“Beautiful: The Carole King Musical” comes to Belk Theater Tuesday on the PNC Broadway Lights tour. In honor of the great songwriter’s 50-year career, we present six reasons – one for every decade she’s been active – why that might mean something to you.
If you grew up in the 1950s: She represents the great lost tradition of the Brill Building, the iconic place for songwriters who’d hole up in offices along Broadway and plug their work – or write it to order – in hopes of getting a pop singer to pick it up. (She and husband Gerry Goffin actually labored across the street at Aldon Music.) Neil Sedaka’s pop hit “Oh Carol” paid tribute to the girl both he and Paul Simon hung out with in high school.
If you came of age in the 1960s: You heard her music everywhere, starting with “Will You Still Love Me Tomorrow?” (With it, The Shirelles became the first black female group to have a No. 1 hit.) “Loco-Motion” (Little Eva), “Up on the Roof” (The Drifters), “Take Good Care of My Baby” (Bobby Vee), “Pleasant Valley Sunday” (The Monkees) and “You Make Me Feel Like a Natural Woman” (Aretha Franklin) were big successes for Goffin and King.
If you’re a product of the 1970s: “Tapestry,” which came out on Feb. 10, 1971, could be heard on every radio station, dorm room and record store. It topped the Billboard album chart for 15 consecutive weeks, a record that stood until Whitney Houston’s “The Bodyguard” soundtrack two decades later.
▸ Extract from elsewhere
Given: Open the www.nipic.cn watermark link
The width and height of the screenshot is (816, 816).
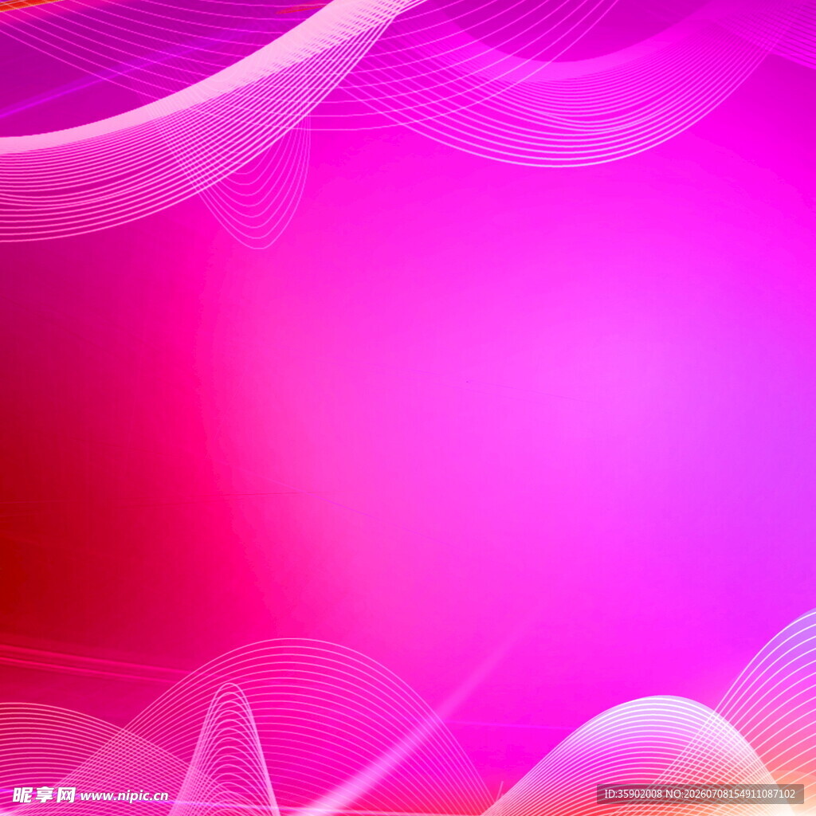Looking at the screenshot, I should pyautogui.click(x=124, y=796).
King became the first solo female artist to win the Grammy for Record of the Year (“It’s Too Late”) and Song of the Year (“You’ve Got a Friend”).
If you listened to music in the 1980s: This was her time to write movie soundtracks, such as “Murphy’s Romance” and “The Care Bears Movie,” and collaborate with other esteemed artists: Branford Marsalis, Eric Clapton, Slash. Her last big brush with Hollywood was the Grammy-nominated “Now and Forever,” a song used in 1992’s “A League of Their Own.”
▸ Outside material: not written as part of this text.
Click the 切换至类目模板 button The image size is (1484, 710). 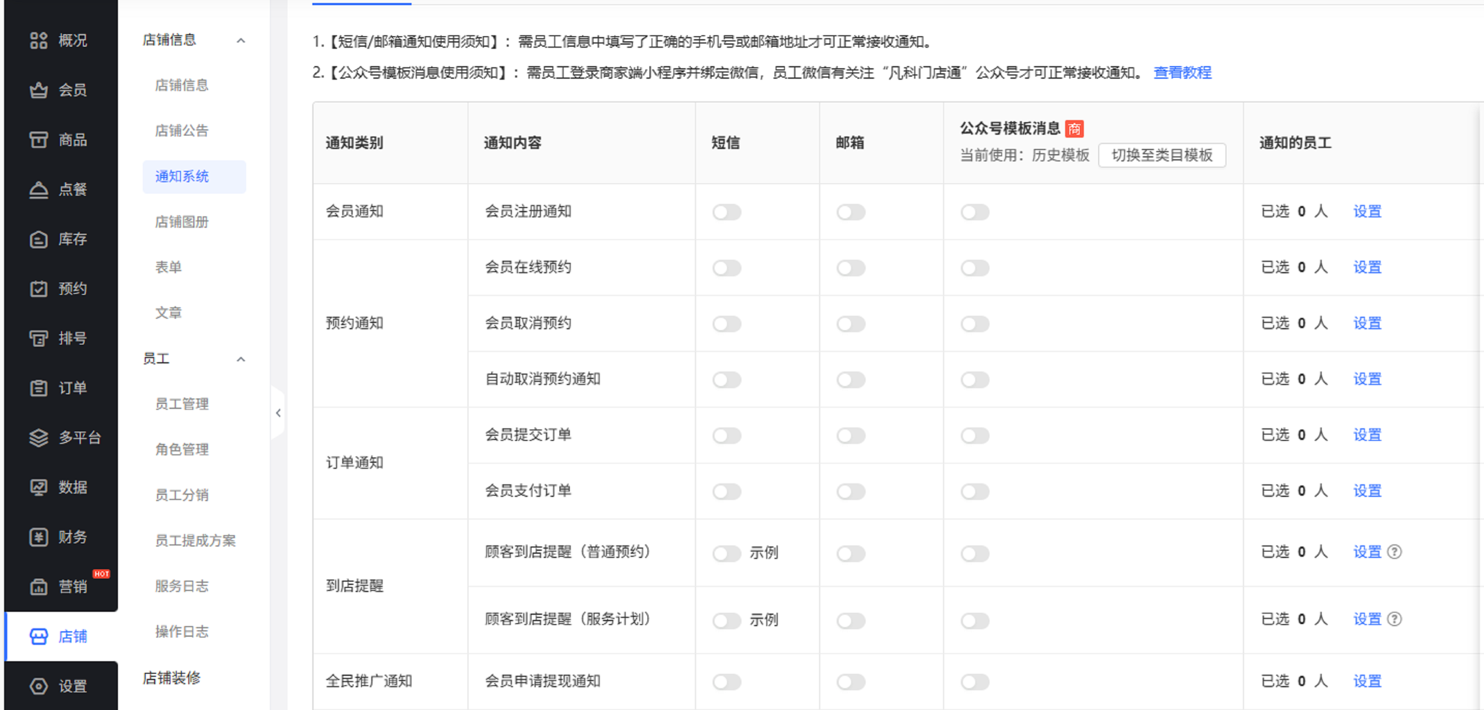pos(1161,156)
If you joined the scene in the 1990s: She gathered elder stateswoman honors, from election to the Rock and Roll Hall of Fame to collaborations with women she had influenced or turned into fans: Celine Dion, Mariah Carey, Shania Twain, Gloria Estefan. “Grace of My Heart,” a movie whose main character was very loosely based on King, earned good reviews.
If you never heard of her until this millennium (or at all): She supported the Democratic Party, continued environmental activism, had a recurring role on TV’s “Gilmore Girls” and cut a 2010 album titled “Live at the Troubador” with James Taylor. (It went gold.) “Beautiful: The Carole King Musical” opened on Broadway in 2014 and won Tony Awards for sound design and actress (Jessie Mueller). And next February, King will turn 75.